> AUFGABE:
Ordne diese Zeilen ohne Leerzeilen als nummerierte Liste an. Nimm dabei alle Einträge auf.
======== INHALT DES DATENSATZES
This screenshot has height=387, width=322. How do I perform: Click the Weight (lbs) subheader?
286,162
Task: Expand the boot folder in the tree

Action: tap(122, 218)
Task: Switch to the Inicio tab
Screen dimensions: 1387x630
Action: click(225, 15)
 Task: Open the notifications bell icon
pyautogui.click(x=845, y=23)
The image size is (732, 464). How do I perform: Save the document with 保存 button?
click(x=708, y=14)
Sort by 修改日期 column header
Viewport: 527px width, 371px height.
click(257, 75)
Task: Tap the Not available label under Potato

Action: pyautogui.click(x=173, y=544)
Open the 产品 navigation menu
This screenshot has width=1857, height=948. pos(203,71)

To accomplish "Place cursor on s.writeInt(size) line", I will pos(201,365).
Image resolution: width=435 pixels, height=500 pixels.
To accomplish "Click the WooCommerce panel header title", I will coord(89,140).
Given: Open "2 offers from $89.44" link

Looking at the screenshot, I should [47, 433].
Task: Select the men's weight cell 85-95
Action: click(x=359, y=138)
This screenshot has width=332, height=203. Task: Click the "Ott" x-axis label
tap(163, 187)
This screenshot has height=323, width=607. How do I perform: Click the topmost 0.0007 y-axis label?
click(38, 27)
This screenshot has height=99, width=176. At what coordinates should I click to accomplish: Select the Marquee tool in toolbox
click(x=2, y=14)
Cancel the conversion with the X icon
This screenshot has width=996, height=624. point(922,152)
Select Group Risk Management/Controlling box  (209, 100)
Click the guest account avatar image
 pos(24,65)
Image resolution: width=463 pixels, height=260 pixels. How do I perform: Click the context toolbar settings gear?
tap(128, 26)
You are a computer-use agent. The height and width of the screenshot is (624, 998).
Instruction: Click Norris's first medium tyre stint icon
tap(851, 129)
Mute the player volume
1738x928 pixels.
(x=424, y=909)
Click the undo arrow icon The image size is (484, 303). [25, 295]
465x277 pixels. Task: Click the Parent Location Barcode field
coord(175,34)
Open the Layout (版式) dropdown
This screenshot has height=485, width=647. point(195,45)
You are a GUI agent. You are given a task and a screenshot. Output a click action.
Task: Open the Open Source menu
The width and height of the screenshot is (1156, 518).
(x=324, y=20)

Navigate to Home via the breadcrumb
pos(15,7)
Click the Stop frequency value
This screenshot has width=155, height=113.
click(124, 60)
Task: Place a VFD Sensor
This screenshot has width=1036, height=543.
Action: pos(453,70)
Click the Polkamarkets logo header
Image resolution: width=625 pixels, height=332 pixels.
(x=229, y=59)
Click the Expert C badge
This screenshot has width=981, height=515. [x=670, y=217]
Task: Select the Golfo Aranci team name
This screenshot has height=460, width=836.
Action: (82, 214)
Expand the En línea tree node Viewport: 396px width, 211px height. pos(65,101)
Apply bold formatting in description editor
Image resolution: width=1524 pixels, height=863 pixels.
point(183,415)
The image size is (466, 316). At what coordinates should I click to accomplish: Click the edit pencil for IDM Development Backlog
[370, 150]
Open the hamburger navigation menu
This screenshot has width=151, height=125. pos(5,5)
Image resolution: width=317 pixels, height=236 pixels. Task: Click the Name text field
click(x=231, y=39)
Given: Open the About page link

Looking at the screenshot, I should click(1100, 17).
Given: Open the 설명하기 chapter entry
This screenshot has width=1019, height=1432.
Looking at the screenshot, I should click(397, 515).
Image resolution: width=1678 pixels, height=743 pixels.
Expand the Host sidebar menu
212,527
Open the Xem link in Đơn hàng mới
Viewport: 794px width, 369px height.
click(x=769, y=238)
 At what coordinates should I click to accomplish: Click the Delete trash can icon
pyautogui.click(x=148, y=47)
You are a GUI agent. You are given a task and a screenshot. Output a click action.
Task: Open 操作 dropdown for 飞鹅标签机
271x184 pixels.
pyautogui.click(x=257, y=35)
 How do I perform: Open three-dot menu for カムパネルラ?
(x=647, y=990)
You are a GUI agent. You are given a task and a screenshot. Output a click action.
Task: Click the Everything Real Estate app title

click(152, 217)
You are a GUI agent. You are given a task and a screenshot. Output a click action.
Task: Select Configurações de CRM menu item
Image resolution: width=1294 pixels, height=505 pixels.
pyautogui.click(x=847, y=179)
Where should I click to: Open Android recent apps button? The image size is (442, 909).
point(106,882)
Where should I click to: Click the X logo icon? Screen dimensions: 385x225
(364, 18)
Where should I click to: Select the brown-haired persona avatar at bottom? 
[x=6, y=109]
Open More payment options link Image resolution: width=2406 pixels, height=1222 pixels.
================
> SCHRIFTLICHE ANTWORT:
1. This screenshot has height=387, width=322. How do I perform: Click the Weight (lbs) subheader?
2. 286,162
3. Task: Expand the boot folder in the tree
4. Action: tap(122, 218)
5. Task: Switch to the Inicio tab
6. Screen dimensions: 1387x630
7. Action: click(225, 15)
8.  Task: Open the notifications bell icon
9. pyautogui.click(x=845, y=23)
10. The image size is (732, 464). How do I perform: Save the document with 保存 button?
11. click(x=708, y=14)
12. Sort by 修改日期 column header
13. Viewport: 527px width, 371px height.
14. click(257, 75)
15. Task: Tap the Not available label under Potato
16. Action: pyautogui.click(x=173, y=544)
17. Open the 产品 navigation menu
18. This screenshot has width=1857, height=948. pos(203,71)
19. To accomplish "Place cursor on s.writeInt(size) line", I will pos(201,365).
20. Image resolution: width=435 pixels, height=500 pixels.
21. To accomplish "Click the WooCommerce panel header title", I will coord(89,140).
22. Given: Open "2 offers from $89.44" link
23. Looking at the screenshot, I should [47, 433].
24. Task: Select the men's weight cell 85-95
25. Action: click(x=359, y=138)
26. This screenshot has width=332, height=203. Task: Click the "Ott" x-axis label
27. tap(163, 187)
28. This screenshot has height=323, width=607. How do I perform: Click the topmost 0.0007 y-axis label?
29. click(38, 27)
30. This screenshot has height=99, width=176. At what coordinates should I click to accomplish: Select the Marquee tool in toolbox
31. click(x=2, y=14)
32. Cancel the conversion with the X icon
33. This screenshot has width=996, height=624. point(922,152)
34. Select Group Risk Management/Controlling box  (209, 100)
35. Click the guest account avatar image
36.  pos(24,65)
37. Image resolution: width=463 pixels, height=260 pixels. How do I perform: Click the context toolbar settings gear?
38. tap(128, 26)
39. You are a computer-use agent. The height and width of the screenshot is (624, 998).
40. Instruction: Click Norris's first medium tyre stint icon
41. tap(851, 129)
42. Mute the player volume
43. 1738x928 pixels.
44. (x=424, y=909)
45. Click the undo arrow icon The image size is (484, 303). [25, 295]
46. 465x277 pixels. Task: Click the Parent Location Barcode field
47. coord(175,34)
48. Open the Layout (版式) dropdown
49. This screenshot has height=485, width=647. point(195,45)
50. You are a GUI agent. You are given a task and a screenshot. Output a click action.
51. Task: Open the Open Source menu
52. The width and height of the screenshot is (1156, 518).
53. (x=324, y=20)
54. Navigate to Home via the breadcrumb
55. pos(15,7)
56. Click the Stop frequency value
57. This screenshot has width=155, height=113.
58. click(124, 60)
59. Task: Place a VFD Sensor
60. This screenshot has width=1036, height=543.
61. Action: pos(453,70)
62. Click the Polkamarkets logo header
63. Image resolution: width=625 pixels, height=332 pixels.
64. (x=229, y=59)
65. Click the Expert C badge
66. This screenshot has width=981, height=515. [x=670, y=217]
67. Task: Select the Golfo Aranci team name
68. This screenshot has height=460, width=836.
69. Action: (82, 214)
70. Expand the En línea tree node Viewport: 396px width, 211px height. pos(65,101)
71. Apply bold formatting in description editor
72. Image resolution: width=1524 pixels, height=863 pixels.
73. point(183,415)
74. The image size is (466, 316). At what coordinates should I click to accomplish: Click the edit pencil for IDM Development Backlog
75. [370, 150]
76. Open the hamburger navigation menu
77. This screenshot has width=151, height=125. pos(5,5)
78. Image resolution: width=317 pixels, height=236 pixels. Task: Click the Name text field
79. click(x=231, y=39)
80. Given: Open the About page link
81. Looking at the screenshot, I should click(1100, 17).
82. Given: Open the 설명하기 chapter entry
83. This screenshot has width=1019, height=1432.
84. Looking at the screenshot, I should click(397, 515).
85. Image resolution: width=1678 pixels, height=743 pixels.
86. Expand the Host sidebar menu
87. 212,527
88. Open the Xem link in Đơn hàng mới
89. Viewport: 794px width, 369px height.
90. click(x=769, y=238)
91.  At what coordinates should I click to accomplish: Click the Delete trash can icon
92. pyautogui.click(x=148, y=47)
93. You are a GUI agent. You are given a task and a screenshot. Output a click action.
94. Task: Open 操作 dropdown for 飞鹅标签机
95. 271x184 pixels.
96. pyautogui.click(x=257, y=35)
97.  How do I perform: Open three-dot menu for カムパネルラ?
98. (x=647, y=990)
99. You are a GUI agent. You are given a task and a screenshot. Output a click action.
100. Task: Click the Everything Real Estate app title
101. click(152, 217)
102. You are a GUI agent. You are given a task and a screenshot. Output a click action.
103. Task: Select Configurações de CRM menu item
104. Image resolution: width=1294 pixels, height=505 pixels.
105. pyautogui.click(x=847, y=179)
106. Where should I click to: Open Android recent apps button? The image size is (442, 909).
107. point(106,882)
108. Where should I click to: Click the X logo icon? Screen dimensions: 385x225
109. (364, 18)
110. Where should I click to: Select the brown-haired persona avatar at bottom? 
111. [x=6, y=109]
112. Open More payment options link Image resolution: width=2406 pixels, height=1222 pixels.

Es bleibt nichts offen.